La cultura está hecha de detalles, de matices, de ángulos de sensibilidad, de formas de ver las cosas y, especialmente, de una jerarquía de valores, de acuerdos fundamentales e implícitos sobre principios, que han permitido edificar una ética, incipiente aún, sobre la barbarie, construir un ideal de paz y de respeto sobre la violencia, y que han contribuido a ennoblecer la existencia, pese a las miserias que persisten en el mundo, aquí y allá.
Pero, la cultura -el aire de libertades y el espíritu de tolerancia- es decantación de siglos, es todo lo que queda después de la historia, y es asunto de memoria. La debilidad, por tanto, está en la facilidad que sociedades e individuos tienen para olvidar y tropezar dos veces en la misma piedra, para creer que en cada evento político se está inaugurando la democracia o la sabiduría. El drama está en que la abdicación de los valores siempre está en la puerta de calle. El drama y el desafío están en sostenerse en creencias laicas y en posiciones liberales, cuando arrecia la tormenta de los nuevos dogmas y cuando la moda es de tirar las convicciones en el tacho y marchar a cantar en el desfile. Más fácil es alinearse y aplaudir, acomodarse y agachar la cabeza. Es fácil renunciar a la tolerancia en nombre de la ideología, que hay que imponer porque esa es la verdad consagrada por el líder. Más difícil es explicar el valor de la libertad y pelear por ella, que ceder a la tentación de los controles.

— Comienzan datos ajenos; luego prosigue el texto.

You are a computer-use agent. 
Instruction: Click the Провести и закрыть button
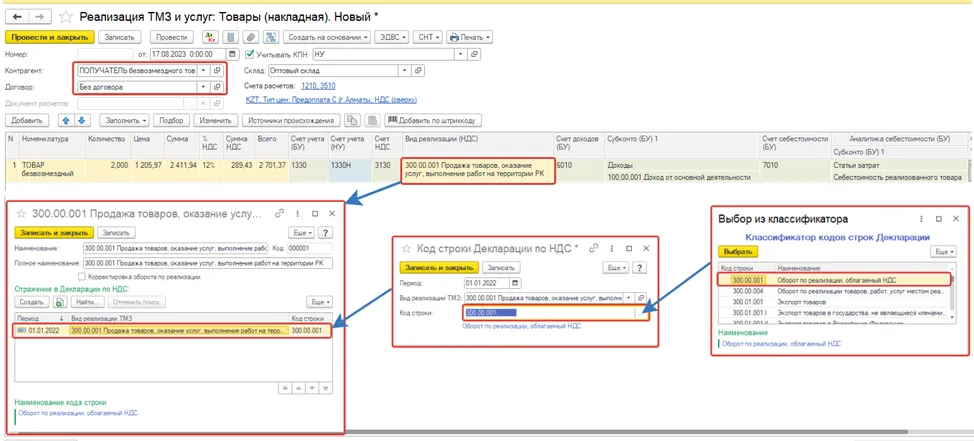[x=49, y=37]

Los seres extraordinarios, como Juan Montalvo o Miguel de Unamuno, son ejemplos escasos y notables de resistencia. Ellos son seres-insignia que marcan la diferencia, porque se atrevieron con el poder, porque mantuvieron la línea, porque arriesgaron. Pudieron abdicar, ser diputados o gobernadores, y transformar su pensamiento en folletín de propaganda. Pudieron olvidar y acomodarse a las poltronas ministeriales, pero prefirieron, como don Miguel, el ilustre rector de Salamanca, al grito bárbaro de ¡abajo la inteligencia, viva la muerte¡, responder con calma y entereza, “venceréis, pero no convenceréis.”
Pero, claro, esos seres escasos y extraordinarios no nacen todos los días. Hoy vivimos tiempos en que la regla es la gran abdicación, la renuncia a las obligaciones que imponen las libertades y el olvido de la tolerancia. Son tiempos de reclutamiento bajo las banderas de los fundamentalismos. América Latina vive la huida de sus intelectuales, la fuga hacia el poder, y el hecho paradójico de que el “pensamiento crítico”, que sistemáticamente se escudó en el debate y que fue escalón al poder, sirve ahora para justificar los controles, para dotarle de antifaz democrático a lo que es simple autoritarismo, para hacer de ese mismo debate actividad subversiva y sospechosa.
Estos son tiempos de abdicación, tiempos de sustitución del pensamiento con el eslogan. También son tiempos de olvido.